### [Aim of the task]
An exact repetition of the listing is required.

--- Dataset records ---

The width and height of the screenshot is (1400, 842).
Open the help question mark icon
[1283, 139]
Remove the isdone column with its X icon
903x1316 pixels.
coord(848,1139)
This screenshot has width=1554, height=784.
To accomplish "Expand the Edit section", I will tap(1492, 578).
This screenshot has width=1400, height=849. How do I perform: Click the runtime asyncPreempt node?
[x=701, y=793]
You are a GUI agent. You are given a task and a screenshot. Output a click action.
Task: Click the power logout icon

---

### [Response for this exercise]
The width and height of the screenshot is (1400, 842).
Open the help question mark icon
[1283, 139]
Remove the isdone column with its X icon
903x1316 pixels.
coord(848,1139)
This screenshot has width=1554, height=784.
To accomplish "Expand the Edit section", I will tap(1492, 578).
This screenshot has width=1400, height=849. How do I perform: Click the runtime asyncPreempt node?
[x=701, y=793]
You are a GUI agent. You are given a task and a screenshot. Output a click action.
Task: Click the power logout icon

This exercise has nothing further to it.